**What is expected**.
Please rewrite the blog post on China's box office, everything from "Happy 4th of" down to "to their descendants.", replacing "Independence Day" with "national birthday".

#### Text block ####

Happy 4th of July everyone, it’s America’s Independence Day. As a person who enjoys the uninfringed right to express my thoughts to readers around the world, I’m extremely grateful for the precious freedom America’s founders fought for and bequeathed to their descendants.

On another note, I’m dedicating this post to Dominic Ng, Bennett Pozil, and their superb team at East West Bank. They recently hosted me at two of their events and made invaluable introductions for me to their clients. Dominic was kind enough to publicly recognize my work in a room full of heavy hitters at his “U.S.-China Economic Relations“ summit at the Biltmore Hotel in downtown Los Angeles. And since Bennett has been after me to keep writing this blog, pleading that in its absence he’s been forced to read trade papers like the Hollywood something-or-other and another thing whose name I forget that starts with the letter “V”, I suppose anyone who gets some use out of this humble publication should thank Bennett for his persistent cajoling.

It has been an eventful month or so since I last wrote about China’s film biz. In recent weeks Iron Man 3 finished its run at $121 million, edging out local romantic drama So Young to become the second highest grossing film of the year so far behind Journey to the West. Dreamworks’ animated movie The Croods defied everyone’s expectations, including my own, running up a magnificent $63 million, which places it among the highest grossing animated films in Chinese history. Legendary East announced a partnership with China Film Group; local film American Dreams in China ran up an $86 million gross; Man of Steel opened on 6,500 screens, the biggest launch to date in China; and Paramount’s World War Z was barred by the censors, despite the producers having made pre-emptive changes to avoid offending them.

Also, the July release schedule was announced, and with four big Hollywood titles opening (After Earth, White House Down, Fast and Furious 6, and Pacific Rim) the U.S. studios might finally get a chance to make up some ground against their Chinese competitors. Finally, the release schedule for December 2013 has been set, and it looks to be a blockbuster holiday, with Tiny Times 1.5, Jackie Chan’s Police Story 2013, mega-director Feng Xiaogang’s Personal Tailor, and possibly Overheard 3 and the star-studded Monkey King (with Donnie Yen, Chow Yun-fat and Aaron Kwok) all set to open within a two-week period. My Chinese correspondent Firedeep predicts that four of these five films will wind up out-grossing Iron Man 3.

Which brings us up to the present. China’s exhibitors and producers are enjoying another stellar year so far, with almost $1.7 billion in grosses in the first half, nearly 40 percent ahead of the first half of 2012. Given the patterns of prior years, I expect a $3.7 billion final tally for the year. It’s worth noting that China is now routinely grossing more each month than it did in the entire year of 2006. At the current rate of growth the PRC market will surpass North America as the world’s largest territory in 2017, and even if growth slows considerably the succession will take place in 2018 or 2019 at the latest.

#### Recorded data ####

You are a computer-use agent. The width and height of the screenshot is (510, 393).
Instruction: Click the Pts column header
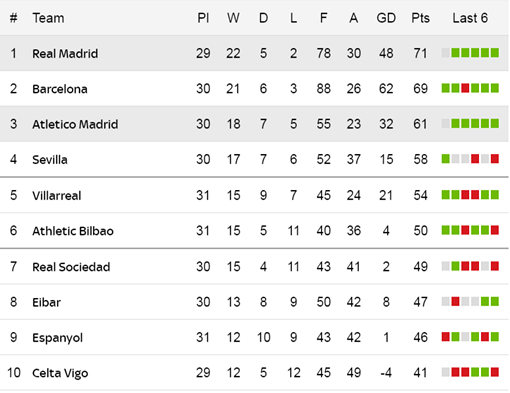[420, 18]
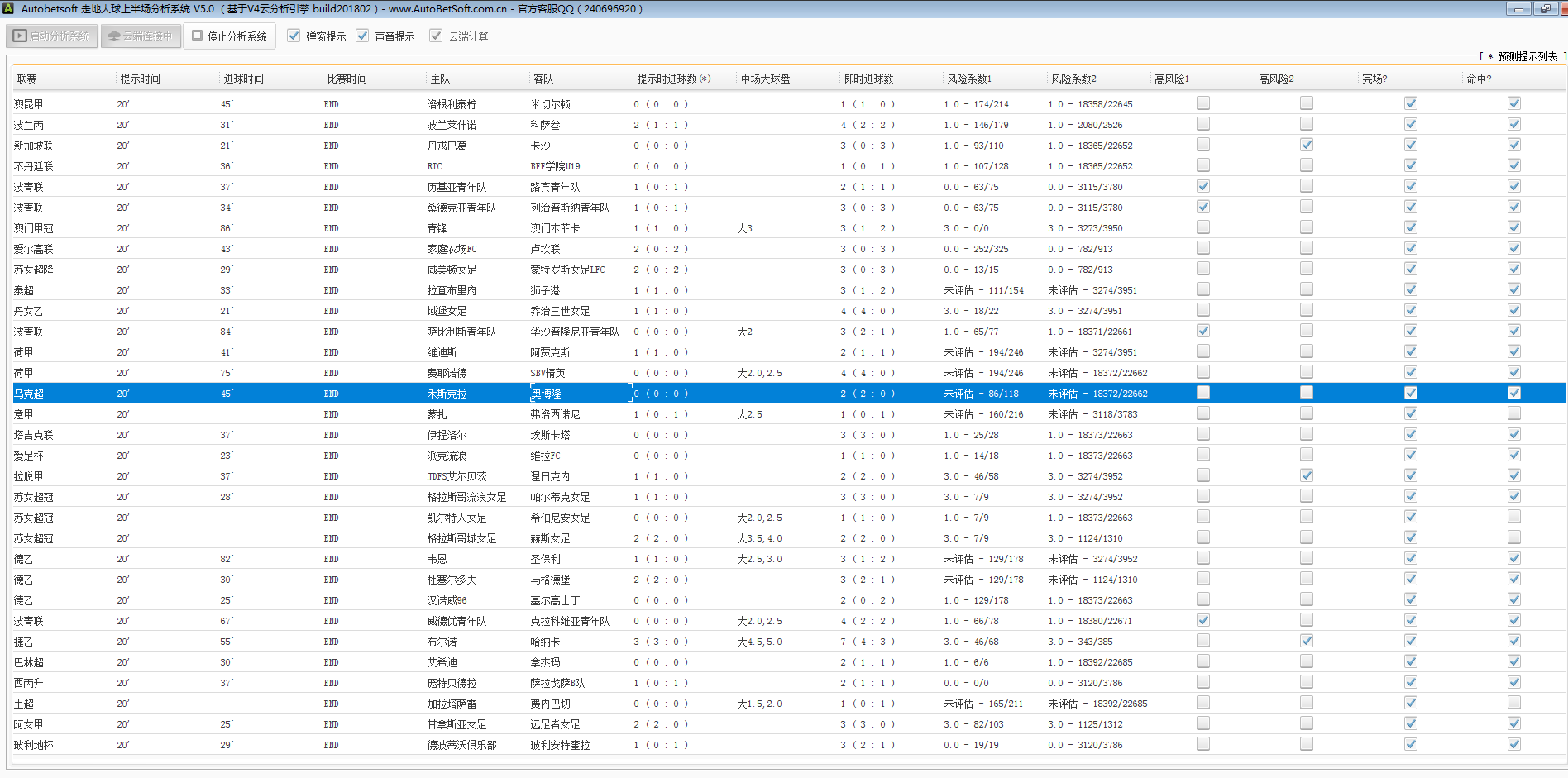Check 命中? box for the 土超 row

coord(1513,703)
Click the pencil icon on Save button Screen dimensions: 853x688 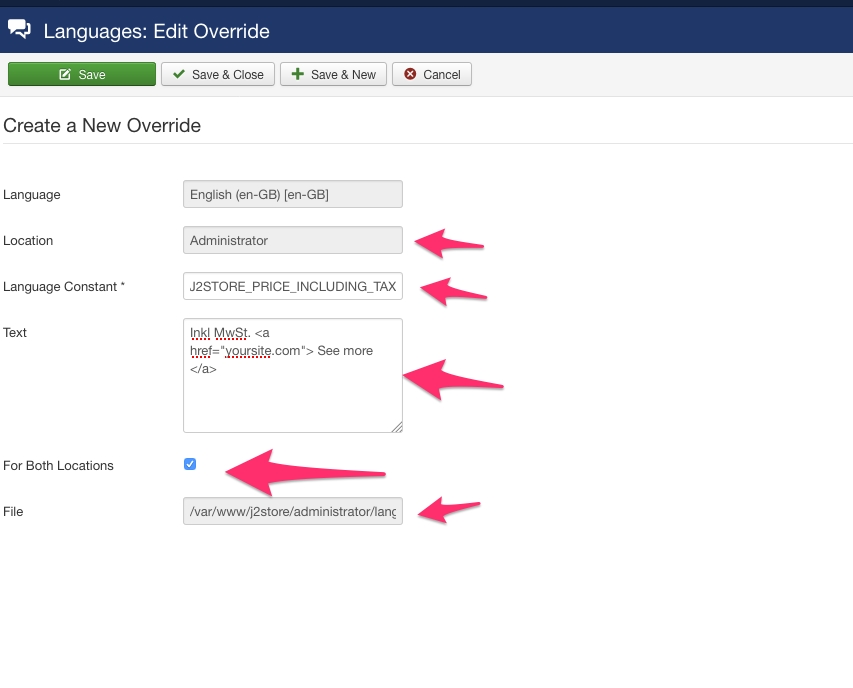pos(65,75)
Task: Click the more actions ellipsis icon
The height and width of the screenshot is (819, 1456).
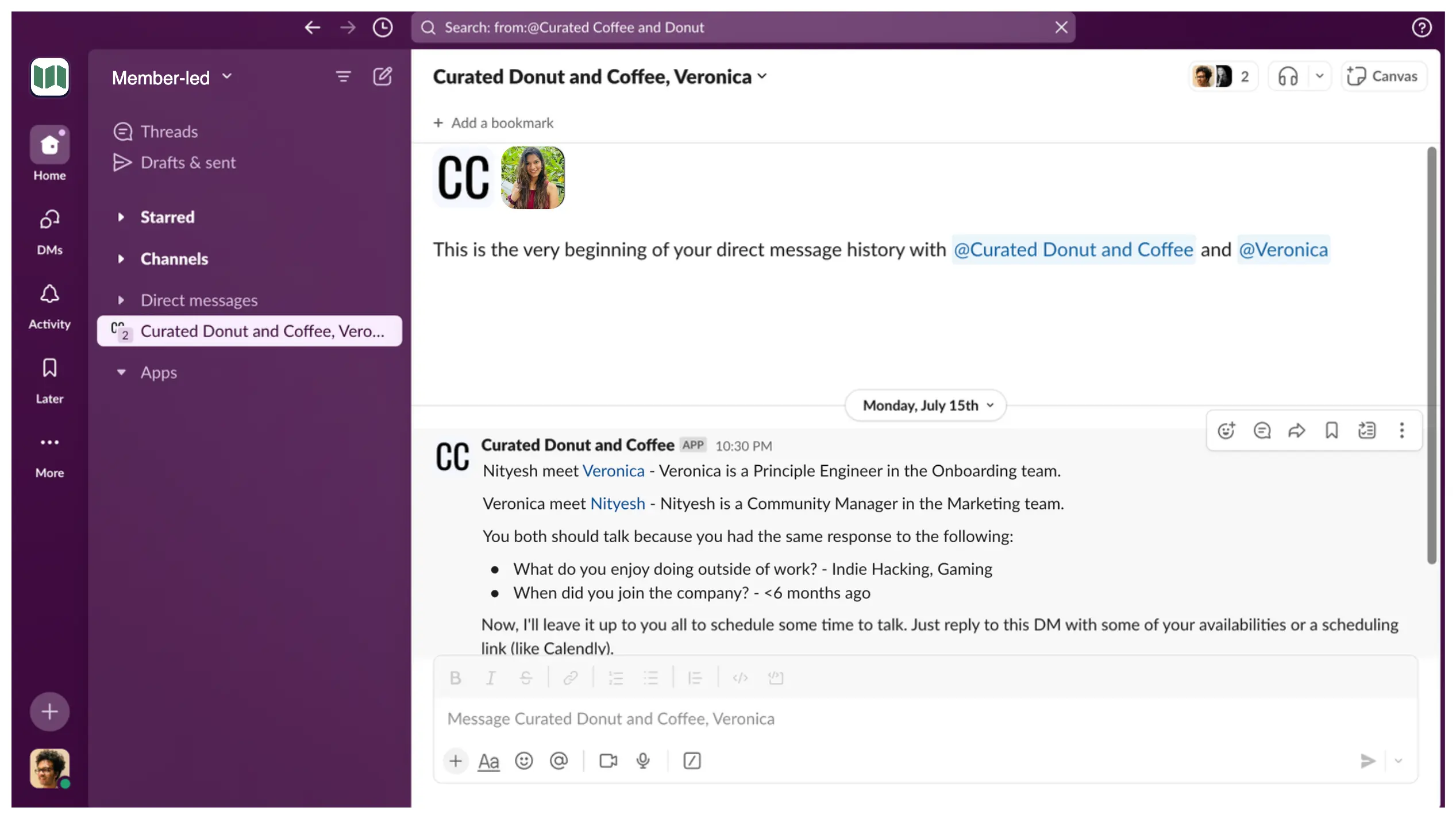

####

**Reply to the exercise**.
Happy 4th of July everyone, it’s America’s national birthday. As a person who enjoys the uninfringed right to express my thoughts to readers around the world, I’m extremely grateful for the precious freedom America’s founders fought for and bequeathed to their descendants.